▶ [REQUIRED WORK] Beginning with the line containing "You are a GUI" and going on through the line containing "the LINKED_WITH_REVERSE_CF value", the lines below are to be returned exactly, pictures excluded and nothing added.

**** INFORMATION SUPPLIED ****

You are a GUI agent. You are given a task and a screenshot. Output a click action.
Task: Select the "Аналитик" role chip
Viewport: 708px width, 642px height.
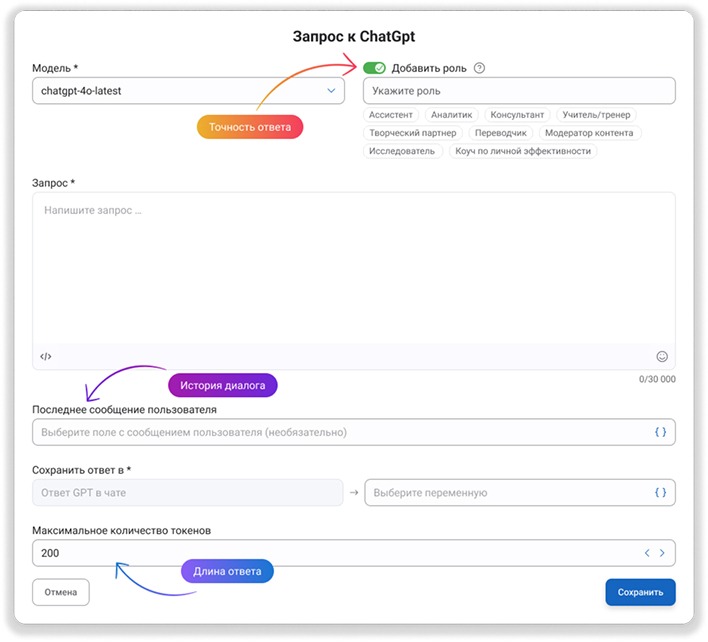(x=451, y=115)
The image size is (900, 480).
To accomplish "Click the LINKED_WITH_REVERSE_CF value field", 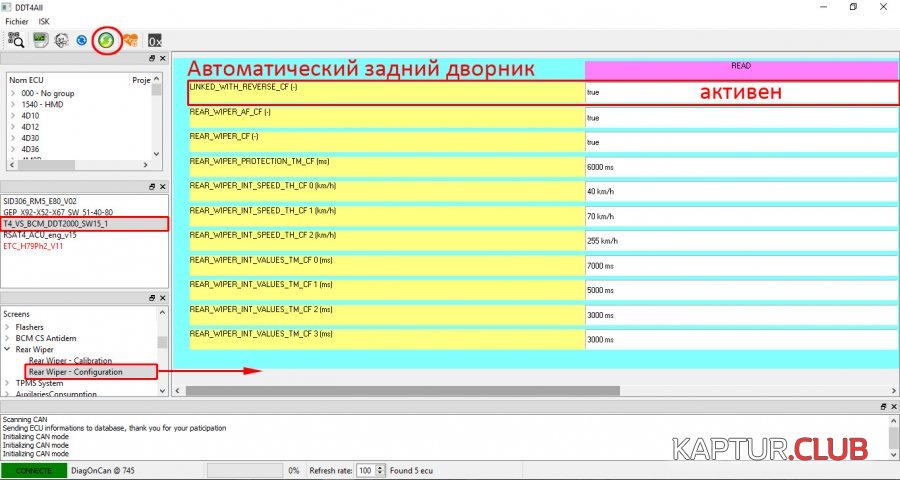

****
**** INFORMATION SUPPLIED ****

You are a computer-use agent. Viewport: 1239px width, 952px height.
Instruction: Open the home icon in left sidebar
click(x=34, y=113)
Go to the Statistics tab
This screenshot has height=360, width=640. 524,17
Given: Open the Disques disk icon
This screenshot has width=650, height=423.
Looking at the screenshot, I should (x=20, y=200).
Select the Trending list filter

****

▶ [ANSWER BELOW]
You are a GUI agent. You are given a task and a screenshot. Output a click action.
Task: Select the "Аналитик" role chip
Viewport: 708px width, 642px height.
(x=451, y=115)
The image size is (900, 480).
To accomplish "Click the LINKED_WITH_REVERSE_CF value field", 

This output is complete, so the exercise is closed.